Terms of the agreement will be submitted to ILA and USMX memberships for ratification and pave the way for six years of stable labor-management relations covering all the Atlantic and Gulf Coast ports, said the Federal Mediation and Conciliation Service (FMCS) in mid-March.
The terms were previously not available, but on March 19 ILA President Harold J. Daggett penned a letter to all ILA members covered by the Master Contract, with details on the new six-year contract from October 1, 2012-September 30, 2018.
The terms of the contract include:
-guaranteed payments of $211 million in container royalties each year for the life of the contract;
-increased wages effective October 1, 2014, with the highest wage to go to $33 per hour and effective October 1, 2016, with the highest wage to go to $34 per hour; and
-a continuation of the national healthcare program for ILA members with no change in deductibles, coverage, or co-pays
The container royalties were a major bone of contention in the drawn out negotiations it needed to control container royalty payments that have risen dramatically since they were first established in 1960, totaling $211 million in 2011 or an average of $10 per man hour. Employers are not seeking to eliminate these bonuses, USMX President James Capo previously said, as they are looking only to cap them and use the extra money to help pay for benefits for ILA workers.
The ILA’s Daggett said preventing a cap on container royalty was one of the key battles the ILA faces.
And in this week’s letter to ILA membership Daggett explained that even if there is another recession which causes total tonnage to decline, ILA members are assured of $211 million in container royalties coastwide.
“We have never had a container royalty guarantee,” he wrote. “Thus the amount of benefits each year has depended upon worldwide economic conditions. Now, if the contract is approved, you face no risk of any fall-off on coastwide container royalty receipts for the life of the Master Contract. Not only do we have a guarantee that protects us in bad time, but we also share in any additional royalties that may be generated if economic conditions improve.”
Daggett said that on Tuesday, April 9 a vote will be held among ILA members in good standing in all ILA ports covered by the Master Contract.
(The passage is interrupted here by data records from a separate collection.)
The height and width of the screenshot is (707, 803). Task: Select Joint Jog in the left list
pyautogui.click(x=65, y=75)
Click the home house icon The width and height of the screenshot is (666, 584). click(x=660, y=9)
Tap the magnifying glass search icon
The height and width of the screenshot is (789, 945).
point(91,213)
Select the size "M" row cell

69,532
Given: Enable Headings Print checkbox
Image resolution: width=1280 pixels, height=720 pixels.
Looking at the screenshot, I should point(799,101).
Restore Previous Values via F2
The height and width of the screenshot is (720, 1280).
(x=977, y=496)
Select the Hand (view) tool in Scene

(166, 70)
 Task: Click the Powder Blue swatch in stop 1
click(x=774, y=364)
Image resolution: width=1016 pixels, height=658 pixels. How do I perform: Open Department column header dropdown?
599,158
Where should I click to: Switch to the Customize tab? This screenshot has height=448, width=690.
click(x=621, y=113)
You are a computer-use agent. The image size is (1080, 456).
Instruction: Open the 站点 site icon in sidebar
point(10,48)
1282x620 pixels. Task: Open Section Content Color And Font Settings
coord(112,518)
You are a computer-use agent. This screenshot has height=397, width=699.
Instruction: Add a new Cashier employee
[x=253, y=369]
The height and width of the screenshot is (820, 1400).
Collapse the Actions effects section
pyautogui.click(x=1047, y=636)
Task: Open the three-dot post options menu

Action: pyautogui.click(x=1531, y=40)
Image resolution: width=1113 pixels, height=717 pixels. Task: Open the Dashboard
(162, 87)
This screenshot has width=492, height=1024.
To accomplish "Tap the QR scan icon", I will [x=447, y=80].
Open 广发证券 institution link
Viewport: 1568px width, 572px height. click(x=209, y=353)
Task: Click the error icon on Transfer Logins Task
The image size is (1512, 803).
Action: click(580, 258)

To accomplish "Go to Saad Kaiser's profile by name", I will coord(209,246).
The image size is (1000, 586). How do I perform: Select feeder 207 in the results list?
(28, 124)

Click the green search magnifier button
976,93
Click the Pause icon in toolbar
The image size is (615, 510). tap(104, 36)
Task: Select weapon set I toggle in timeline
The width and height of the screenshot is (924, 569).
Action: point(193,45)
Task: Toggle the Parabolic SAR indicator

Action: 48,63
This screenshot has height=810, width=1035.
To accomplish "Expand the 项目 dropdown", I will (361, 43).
These negotiations are very significant in that they affect 14 East and Gulf Coast ports that cumulatively represent 95 percent of all containerized shipments—and 110 million tons of import and export cargo—to the Eastern seaboard.
ILA officials noted that since 1977 ILA and USMX have successfully negotiated nine new Master Contracts without any disruption in operations, with the current contract in effect since 2004 and then subsequently extended for two years in 2010.
But concerns have remained heightened, due to the ten-day 2002 longshore contract dispute on the West Coast, which some estimates indicate cost the U.S. economy several billion dollars per day and negatively impacted various key sectors within the economy.
And shippers have been cautious and careful about planning for the unknown when assessing how these negotiations could impact their supply chain operations.
A Northeast-based shipper told LM last year that in anticipation of a possible strike her company had done an inventory review and arranged to bring in inbound inventory ahead of time, coupled with discussing alternate routes with the company’s freight forwarders.
With a deal ostensibly in place, Paul Bingham, economics practice leader at CDM Smith, said that shippers can certainly turn their focus away from labor disruption mitigation for the rest of 2013 for the East and Gulf Coast ports, after the challenges since the end of peak season last year.
And he said that the timing for the ILA and USMX in the end will have been a slow season story, where the disruption threat wasn’t during the peak shipping season so the potential threat had been minimized in terms of timing during the annual cycle.